*** Supplied data Section Begins ***
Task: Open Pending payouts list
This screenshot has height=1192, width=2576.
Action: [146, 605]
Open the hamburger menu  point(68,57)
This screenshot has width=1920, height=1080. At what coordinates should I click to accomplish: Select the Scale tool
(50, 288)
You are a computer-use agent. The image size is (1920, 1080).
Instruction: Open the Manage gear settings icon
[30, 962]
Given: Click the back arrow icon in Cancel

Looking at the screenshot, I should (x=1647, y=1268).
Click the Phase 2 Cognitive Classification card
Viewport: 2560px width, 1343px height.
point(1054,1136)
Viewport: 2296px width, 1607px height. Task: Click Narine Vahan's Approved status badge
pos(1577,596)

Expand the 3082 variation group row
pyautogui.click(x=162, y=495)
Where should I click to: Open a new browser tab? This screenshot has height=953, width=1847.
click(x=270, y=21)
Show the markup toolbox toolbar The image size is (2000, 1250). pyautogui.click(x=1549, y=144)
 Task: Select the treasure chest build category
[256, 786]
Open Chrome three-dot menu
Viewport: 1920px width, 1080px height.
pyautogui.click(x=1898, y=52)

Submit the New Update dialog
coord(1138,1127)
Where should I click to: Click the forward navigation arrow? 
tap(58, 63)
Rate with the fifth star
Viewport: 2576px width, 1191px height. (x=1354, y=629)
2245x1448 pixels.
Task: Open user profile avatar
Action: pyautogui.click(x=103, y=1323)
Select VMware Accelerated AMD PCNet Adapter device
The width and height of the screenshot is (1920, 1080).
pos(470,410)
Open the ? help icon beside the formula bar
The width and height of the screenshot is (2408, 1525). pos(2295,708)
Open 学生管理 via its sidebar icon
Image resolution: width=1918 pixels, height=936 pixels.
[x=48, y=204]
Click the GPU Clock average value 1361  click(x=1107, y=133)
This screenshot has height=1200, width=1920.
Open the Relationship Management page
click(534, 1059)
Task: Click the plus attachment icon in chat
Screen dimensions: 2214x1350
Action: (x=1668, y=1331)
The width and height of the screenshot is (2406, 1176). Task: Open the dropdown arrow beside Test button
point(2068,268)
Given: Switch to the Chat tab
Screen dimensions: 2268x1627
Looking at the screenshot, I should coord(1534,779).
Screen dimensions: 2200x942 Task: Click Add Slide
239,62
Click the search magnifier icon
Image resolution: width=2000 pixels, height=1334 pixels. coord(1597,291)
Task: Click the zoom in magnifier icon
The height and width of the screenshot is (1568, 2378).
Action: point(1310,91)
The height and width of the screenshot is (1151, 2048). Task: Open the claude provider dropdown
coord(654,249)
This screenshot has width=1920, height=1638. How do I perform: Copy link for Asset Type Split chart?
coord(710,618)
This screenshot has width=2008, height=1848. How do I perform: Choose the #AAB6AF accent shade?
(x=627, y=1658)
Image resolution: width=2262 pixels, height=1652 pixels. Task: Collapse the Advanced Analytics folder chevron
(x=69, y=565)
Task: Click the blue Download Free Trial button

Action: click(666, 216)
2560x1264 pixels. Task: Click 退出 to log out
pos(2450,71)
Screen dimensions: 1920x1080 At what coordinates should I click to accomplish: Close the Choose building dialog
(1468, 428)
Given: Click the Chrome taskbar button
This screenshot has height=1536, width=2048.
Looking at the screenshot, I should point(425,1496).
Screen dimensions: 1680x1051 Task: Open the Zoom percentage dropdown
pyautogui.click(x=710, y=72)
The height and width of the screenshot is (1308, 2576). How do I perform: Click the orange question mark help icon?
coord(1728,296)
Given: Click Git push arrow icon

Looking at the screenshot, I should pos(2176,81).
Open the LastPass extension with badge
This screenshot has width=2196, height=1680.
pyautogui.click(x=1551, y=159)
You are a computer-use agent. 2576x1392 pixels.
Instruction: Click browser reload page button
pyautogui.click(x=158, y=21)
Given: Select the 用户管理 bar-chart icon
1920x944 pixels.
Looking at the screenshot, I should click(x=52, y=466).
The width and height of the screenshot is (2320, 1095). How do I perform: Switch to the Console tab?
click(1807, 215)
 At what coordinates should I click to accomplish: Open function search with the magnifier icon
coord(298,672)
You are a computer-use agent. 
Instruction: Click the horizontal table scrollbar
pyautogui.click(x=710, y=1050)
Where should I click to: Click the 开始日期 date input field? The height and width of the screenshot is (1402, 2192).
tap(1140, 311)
*** Supplied data Section Ends ***
*What the task asks*
Once more, write all of the records exactly as given.

*Problem solution*
Task: Open Pending payouts list
This screenshot has height=1192, width=2576.
Action: [146, 605]
Open the hamburger menu  point(68,57)
This screenshot has width=1920, height=1080. At what coordinates should I click to accomplish: Select the Scale tool
(50, 288)
You are a computer-use agent. The image size is (1920, 1080).
Instruction: Open the Manage gear settings icon
[30, 962]
Given: Click the back arrow icon in Cancel

Looking at the screenshot, I should (x=1647, y=1268).
Click the Phase 2 Cognitive Classification card
Viewport: 2560px width, 1343px height.
point(1054,1136)
Viewport: 2296px width, 1607px height. Task: Click Narine Vahan's Approved status badge
pos(1577,596)

Expand the 3082 variation group row
pyautogui.click(x=162, y=495)
Where should I click to: Open a new browser tab? This screenshot has height=953, width=1847.
click(x=270, y=21)
Show the markup toolbox toolbar The image size is (2000, 1250). pyautogui.click(x=1549, y=144)
 Task: Select the treasure chest build category
[256, 786]
Open Chrome three-dot menu
Viewport: 1920px width, 1080px height.
pyautogui.click(x=1898, y=52)

Submit the New Update dialog
coord(1138,1127)
Where should I click to: Click the forward navigation arrow? 
tap(58, 63)
Rate with the fifth star
Viewport: 2576px width, 1191px height. (x=1354, y=629)
2245x1448 pixels.
Task: Open user profile avatar
Action: pyautogui.click(x=103, y=1323)
Select VMware Accelerated AMD PCNet Adapter device
The width and height of the screenshot is (1920, 1080).
pos(470,410)
Open the ? help icon beside the formula bar
The width and height of the screenshot is (2408, 1525). pos(2295,708)
Open 学生管理 via its sidebar icon
Image resolution: width=1918 pixels, height=936 pixels.
[x=48, y=204]
Click the GPU Clock average value 1361  click(x=1107, y=133)
This screenshot has height=1200, width=1920.
Open the Relationship Management page
click(534, 1059)
Task: Click the plus attachment icon in chat
Screen dimensions: 2214x1350
Action: (x=1668, y=1331)
The width and height of the screenshot is (2406, 1176). Task: Open the dropdown arrow beside Test button
point(2068,268)
Given: Switch to the Chat tab
Screen dimensions: 2268x1627
Looking at the screenshot, I should coord(1534,779).
Screen dimensions: 2200x942 Task: Click Add Slide
239,62
Click the search magnifier icon
Image resolution: width=2000 pixels, height=1334 pixels. coord(1597,291)
Task: Click the zoom in magnifier icon
The height and width of the screenshot is (1568, 2378).
Action: point(1310,91)
The height and width of the screenshot is (1151, 2048). Task: Open the claude provider dropdown
coord(654,249)
This screenshot has width=1920, height=1638. How do I perform: Copy link for Asset Type Split chart?
coord(710,618)
This screenshot has width=2008, height=1848. How do I perform: Choose the #AAB6AF accent shade?
(x=627, y=1658)
Image resolution: width=2262 pixels, height=1652 pixels. Task: Collapse the Advanced Analytics folder chevron
(x=69, y=565)
Task: Click the blue Download Free Trial button

Action: click(666, 216)
2560x1264 pixels. Task: Click 退出 to log out
pos(2450,71)
Screen dimensions: 1920x1080 At what coordinates should I click to accomplish: Close the Choose building dialog
(1468, 428)
Given: Click the Chrome taskbar button
This screenshot has height=1536, width=2048.
Looking at the screenshot, I should point(425,1496).
Screen dimensions: 1680x1051 Task: Open the Zoom percentage dropdown
pyautogui.click(x=710, y=72)
The height and width of the screenshot is (1308, 2576). How do I perform: Click the orange question mark help icon?
coord(1728,296)
Given: Click Git push arrow icon

Looking at the screenshot, I should pos(2176,81).
Open the LastPass extension with badge
This screenshot has width=2196, height=1680.
pyautogui.click(x=1551, y=159)
You are a computer-use agent. 2576x1392 pixels.
Instruction: Click browser reload page button
pyautogui.click(x=158, y=21)
Given: Select the 用户管理 bar-chart icon
1920x944 pixels.
Looking at the screenshot, I should click(x=52, y=466).
The width and height of the screenshot is (2320, 1095). How do I perform: Switch to the Console tab?
click(1807, 215)
 At what coordinates should I click to accomplish: Open function search with the magnifier icon
coord(298,672)
You are a computer-use agent. 
Instruction: Click the horizontal table scrollbar
pyautogui.click(x=710, y=1050)
Where should I click to: Click the 开始日期 date input field? The height and width of the screenshot is (1402, 2192).
tap(1140, 311)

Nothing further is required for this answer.